Besonders bedenklich ist aber, dass die Tendenz fortgesetzt wird, das freiberufliche ärztliche Berufsbild durch das Sozialrecht zu vereinnahmen und damit das in der Landeskompetenz liegende Heilberufsrecht durch bundesrechtliche Vorgaben der Sozialversicherung zu präformieren. Seit den Kassenarzturteilen des Bundesverfassungsgerichts von 1960/61 war unumstritten, dass der Beruf des Arztes und Zahnarztes auch in der Ausübungsform des Kassen- beziehungsweise Vertragsarztes ein Freier Beruf ist und dass es kein eigenständiges Berufsbild des Kassenarztes gibt. Es ist ständige höchstrichterliche Rechtsprechung, dass sich die Sozialversicherung des Arztes und Zahnarztes als Freiberufler zur Versorgung ihrer Versicherten bedient und auf dem freiberuflichen Berufsrecht aufbaut. Daraus folgt, dass (zahn-)ärztliches Berufsrecht Vorrang vor sozialrechtlichen Regelungen haben muss und das Vertragsarztrecht nicht vom (zahn-)ärztlichen Berufsrecht abgekoppelt werden darf.
Wenn der Präsident der Bundesärztekammer und das Consilium unabhängiger Wissenschaftler der BZÄK übereinstimmend eine zunehmende „Versozialrechtlichung” ärztlicher beziehungsweise zahnärztlicher Berufsausübung konstatieren, bezeichnet dies exakt die Kollision des Heilberufsrechts mit gesellschaftsrechtlichen Organisationsformen der Medizinischen Versorgungszentren, soweit diese als Kapitalgesellschaften betrieben werden, oder die Tatsache, dass die Tätigkeit von Ärzten oder Zahnärzten an mehreren Orten beziehungsweise die Wanderung von Vertragsärzten am Sitz der überörtlichen Gemeinschaftspraxis sozialrechtlich ohne Bezug auf das Berufsrecht definiert wird.
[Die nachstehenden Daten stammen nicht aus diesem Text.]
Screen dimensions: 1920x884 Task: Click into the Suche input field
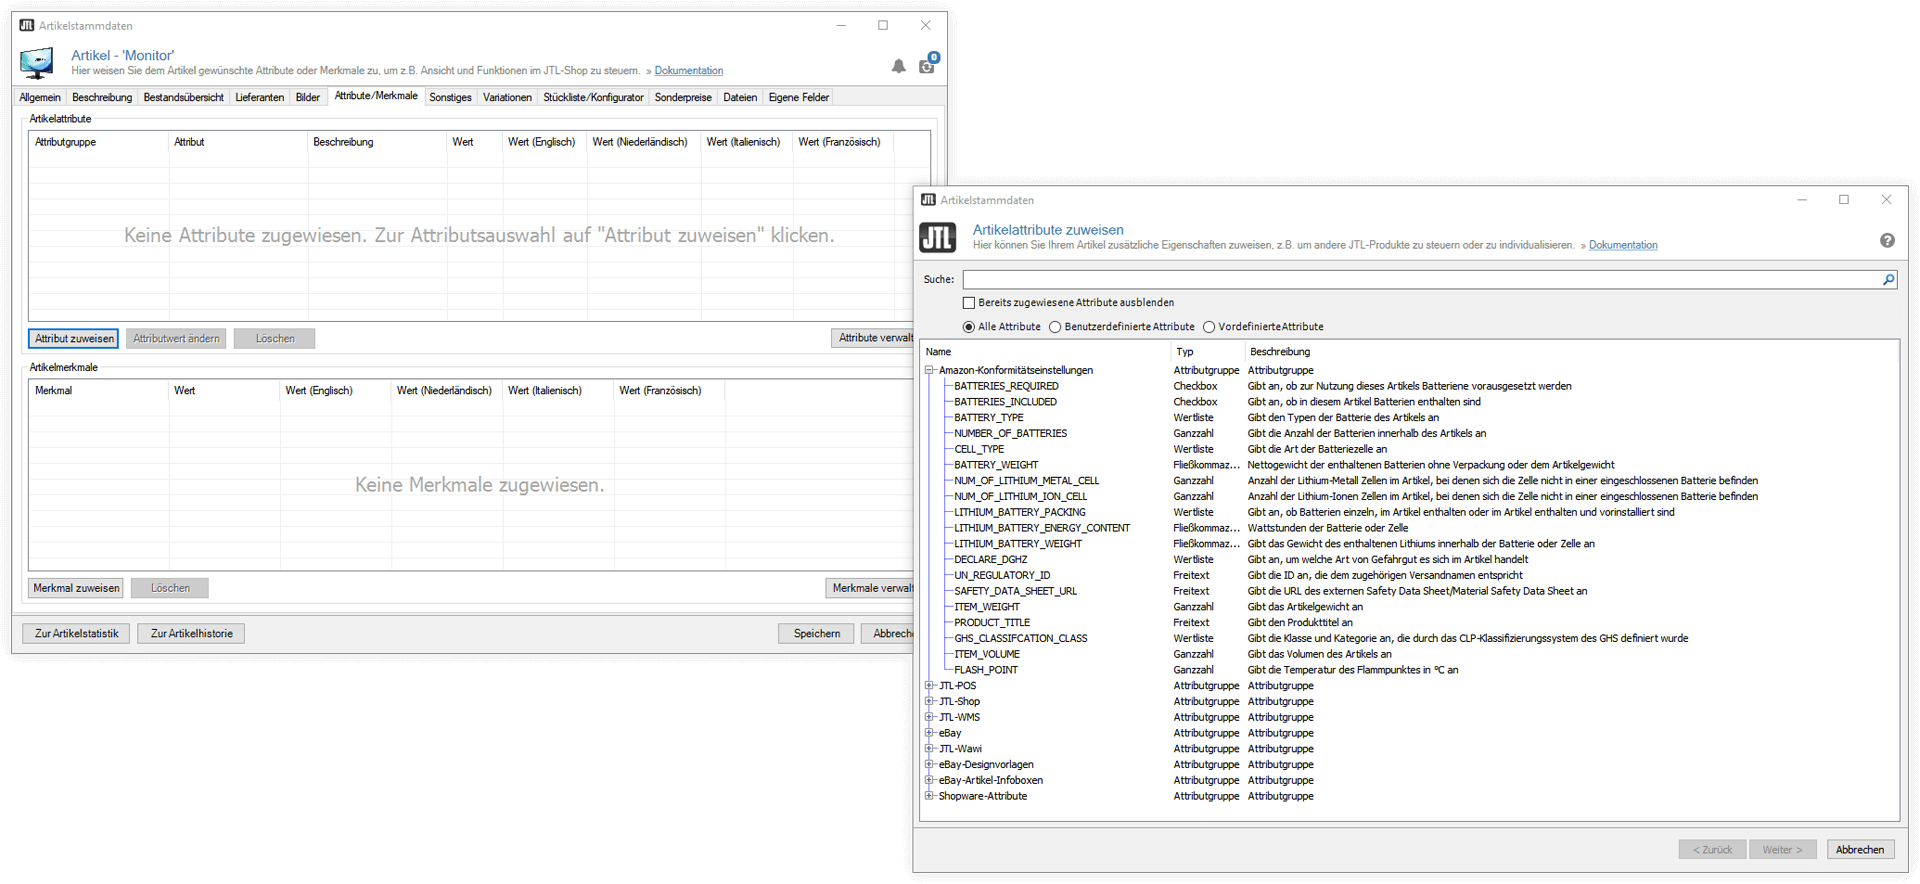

Das gleiche gilt für die im ärztlichen Bereich vorgesehene Möglichkeit der Anstellung fachgebietsfremder Assistenten, die im Widerspruch zum ärztlichen Berufsrecht steht.
So souverän der Referentenentwurf berufsund gesellschaftsrechtliche Hürden überspringt, so zögerlich ist er, wenn es um die dringend erforderliche konsequente Liberalisierung von Bedarfsplanungs- und Zulassungsschranken geht. Weder wird die Zugangsgrenze von 55 Jahren für die Aufnahme einer vertragszahnärztlichen Tätigkeit beseitigt, noch die EU-rechtlich bedenkliche und diskriminierende Altersgrenze von 68 Jahren vorbehaltlos aufgehoben. Für die Zukunft des Freien Berufes ist es ferner unerlässlich, dass die niedergelassenen Vertragszahnärzte nicht benachteiligt werden. So wird die an sich begrüßenswerte erweiterte Möglichkeit, Zahnärzte als Angestellte zu beschäftigen, verwässert, wenn diese Anstellungsverhältnisse anders als im Medizinischen Versorgungszentrum den Beschränkungen des degressiven Punktwertes unterworfen bleiben.
Der derzeitige Referentenentwurf springt in weiten Bereichen unter dem Aspekt der Flexibilisierung zu kurz, birgt aber im Hinblick auf die Freiberuflichkeit und das Berufsbild des Zahnarztes höchst gefährliche Tendenzen, das zahnärztliche Berufsrecht auszuhebeln. Hier ist erheblicher Nachbesserungsbedarf offensichtlich. Den Sozialversicherungszahnarzt mit Sonderstatus und eigenem Berufsbild darf es nicht geben, wenn die Freiberuflichkeit der Heilberufe nicht den bundesgesetzlichen Omnipotenzansprüchen des Sozialgesetzgebers und eines Sozialversicherungssystems geopfert werden soll, dessen evidente Strukturmängel durch die bevorstehende Gesundheitsreform gerade erst verbessert werden müssen. Beim VÄG steht daher mehr auf dem Spiel als eine Kontroverse um Gesetzgebungszuständigkeiten im Bund-Länder-Verhältnis oder berufsrechtliche Regelungskompetenzen der Selbstverwaltungsinstitutionen.